§ Direction
Return every line of the material below word for word, with nothing changed, added, or left out.

* Begin Stored records *

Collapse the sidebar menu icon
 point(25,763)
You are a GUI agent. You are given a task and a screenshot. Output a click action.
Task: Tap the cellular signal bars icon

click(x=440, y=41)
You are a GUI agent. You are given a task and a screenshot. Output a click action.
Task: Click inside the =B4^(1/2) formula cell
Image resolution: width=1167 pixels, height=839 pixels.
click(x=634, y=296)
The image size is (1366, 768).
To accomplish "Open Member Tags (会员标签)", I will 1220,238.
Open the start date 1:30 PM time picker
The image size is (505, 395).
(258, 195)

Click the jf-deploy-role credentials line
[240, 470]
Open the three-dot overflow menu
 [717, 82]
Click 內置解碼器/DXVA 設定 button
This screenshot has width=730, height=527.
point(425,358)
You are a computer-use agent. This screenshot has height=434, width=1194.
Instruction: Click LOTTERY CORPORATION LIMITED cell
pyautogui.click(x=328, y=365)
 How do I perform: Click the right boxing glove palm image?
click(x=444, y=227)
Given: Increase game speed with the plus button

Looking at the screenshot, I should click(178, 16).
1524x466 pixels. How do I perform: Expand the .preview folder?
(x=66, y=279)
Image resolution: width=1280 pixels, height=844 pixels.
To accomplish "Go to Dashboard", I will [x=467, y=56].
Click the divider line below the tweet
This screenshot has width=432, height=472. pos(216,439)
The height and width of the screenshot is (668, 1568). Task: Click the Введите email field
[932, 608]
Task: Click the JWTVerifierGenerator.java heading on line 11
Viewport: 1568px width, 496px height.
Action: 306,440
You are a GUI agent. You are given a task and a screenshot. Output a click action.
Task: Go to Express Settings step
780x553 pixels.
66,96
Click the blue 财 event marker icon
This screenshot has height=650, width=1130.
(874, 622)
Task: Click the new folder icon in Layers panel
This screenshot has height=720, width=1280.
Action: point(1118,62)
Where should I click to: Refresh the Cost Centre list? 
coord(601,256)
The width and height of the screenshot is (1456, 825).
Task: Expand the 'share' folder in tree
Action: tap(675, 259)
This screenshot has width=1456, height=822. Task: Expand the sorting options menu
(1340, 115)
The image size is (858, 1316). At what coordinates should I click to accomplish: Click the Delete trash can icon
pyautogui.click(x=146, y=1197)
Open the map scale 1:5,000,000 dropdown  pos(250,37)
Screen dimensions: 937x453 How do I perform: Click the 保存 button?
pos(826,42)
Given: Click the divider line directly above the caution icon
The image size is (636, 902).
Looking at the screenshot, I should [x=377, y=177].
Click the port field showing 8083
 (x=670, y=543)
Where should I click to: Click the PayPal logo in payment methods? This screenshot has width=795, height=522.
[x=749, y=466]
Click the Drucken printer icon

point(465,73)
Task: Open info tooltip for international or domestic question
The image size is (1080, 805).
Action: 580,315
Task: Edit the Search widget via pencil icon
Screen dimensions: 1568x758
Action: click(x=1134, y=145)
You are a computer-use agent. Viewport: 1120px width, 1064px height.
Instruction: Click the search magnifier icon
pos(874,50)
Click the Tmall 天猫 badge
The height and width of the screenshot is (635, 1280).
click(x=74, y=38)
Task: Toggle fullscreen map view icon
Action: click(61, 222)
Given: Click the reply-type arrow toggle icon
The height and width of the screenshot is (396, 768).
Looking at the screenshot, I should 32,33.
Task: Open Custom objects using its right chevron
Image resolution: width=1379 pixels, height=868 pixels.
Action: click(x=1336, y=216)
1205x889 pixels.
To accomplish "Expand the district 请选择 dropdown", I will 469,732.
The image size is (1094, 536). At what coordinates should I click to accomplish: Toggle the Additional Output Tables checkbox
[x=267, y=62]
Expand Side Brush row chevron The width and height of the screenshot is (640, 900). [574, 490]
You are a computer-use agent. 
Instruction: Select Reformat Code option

* End Stored records *

§ The output
Collapse the sidebar menu icon
 point(25,763)
You are a GUI agent. You are given a task and a screenshot. Output a click action.
Task: Tap the cellular signal bars icon

click(x=440, y=41)
You are a GUI agent. You are given a task and a screenshot. Output a click action.
Task: Click inside the =B4^(1/2) formula cell
Image resolution: width=1167 pixels, height=839 pixels.
click(x=634, y=296)
The image size is (1366, 768).
To accomplish "Open Member Tags (会员标签)", I will 1220,238.
Open the start date 1:30 PM time picker
The image size is (505, 395).
(258, 195)

Click the jf-deploy-role credentials line
[240, 470]
Open the three-dot overflow menu
 [717, 82]
Click 內置解碼器/DXVA 設定 button
This screenshot has width=730, height=527.
point(425,358)
You are a computer-use agent. This screenshot has height=434, width=1194.
Instruction: Click LOTTERY CORPORATION LIMITED cell
pyautogui.click(x=328, y=365)
 How do I perform: Click the right boxing glove palm image?
click(x=444, y=227)
Given: Increase game speed with the plus button

Looking at the screenshot, I should click(178, 16).
1524x466 pixels. How do I perform: Expand the .preview folder?
(x=66, y=279)
Image resolution: width=1280 pixels, height=844 pixels.
To accomplish "Go to Dashboard", I will [x=467, y=56].
Click the divider line below the tweet
This screenshot has width=432, height=472. pos(216,439)
The height and width of the screenshot is (668, 1568). Task: Click the Введите email field
[932, 608]
Task: Click the JWTVerifierGenerator.java heading on line 11
Viewport: 1568px width, 496px height.
Action: 306,440
You are a GUI agent. You are given a task and a screenshot. Output a click action.
Task: Go to Express Settings step
780x553 pixels.
66,96
Click the blue 财 event marker icon
This screenshot has height=650, width=1130.
(874, 622)
Task: Click the new folder icon in Layers panel
This screenshot has height=720, width=1280.
Action: point(1118,62)
Where should I click to: Refresh the Cost Centre list? 
coord(601,256)
The width and height of the screenshot is (1456, 825).
Task: Expand the 'share' folder in tree
Action: tap(675, 259)
This screenshot has width=1456, height=822. Task: Expand the sorting options menu
(1340, 115)
The image size is (858, 1316). At what coordinates should I click to accomplish: Click the Delete trash can icon
pyautogui.click(x=146, y=1197)
Open the map scale 1:5,000,000 dropdown  pos(250,37)
Screen dimensions: 937x453 How do I perform: Click the 保存 button?
pos(826,42)
Given: Click the divider line directly above the caution icon
The image size is (636, 902).
Looking at the screenshot, I should [x=377, y=177].
Click the port field showing 8083
 (x=670, y=543)
Where should I click to: Click the PayPal logo in payment methods? This screenshot has width=795, height=522.
[x=749, y=466]
Click the Drucken printer icon

point(465,73)
Task: Open info tooltip for international or domestic question
The image size is (1080, 805).
Action: 580,315
Task: Edit the Search widget via pencil icon
Screen dimensions: 1568x758
Action: click(x=1134, y=145)
You are a computer-use agent. Viewport: 1120px width, 1064px height.
Instruction: Click the search magnifier icon
pos(874,50)
Click the Tmall 天猫 badge
The height and width of the screenshot is (635, 1280).
click(x=74, y=38)
Task: Toggle fullscreen map view icon
Action: click(61, 222)
Given: Click the reply-type arrow toggle icon
The height and width of the screenshot is (396, 768).
Looking at the screenshot, I should 32,33.
Task: Open Custom objects using its right chevron
Image resolution: width=1379 pixels, height=868 pixels.
Action: click(x=1336, y=216)
1205x889 pixels.
To accomplish "Expand the district 请选择 dropdown", I will 469,732.
The image size is (1094, 536). At what coordinates should I click to accomplish: Toggle the Additional Output Tables checkbox
[x=267, y=62]
Expand Side Brush row chevron The width and height of the screenshot is (640, 900). [574, 490]
You are a computer-use agent. 
Instruction: Select Reformat Code option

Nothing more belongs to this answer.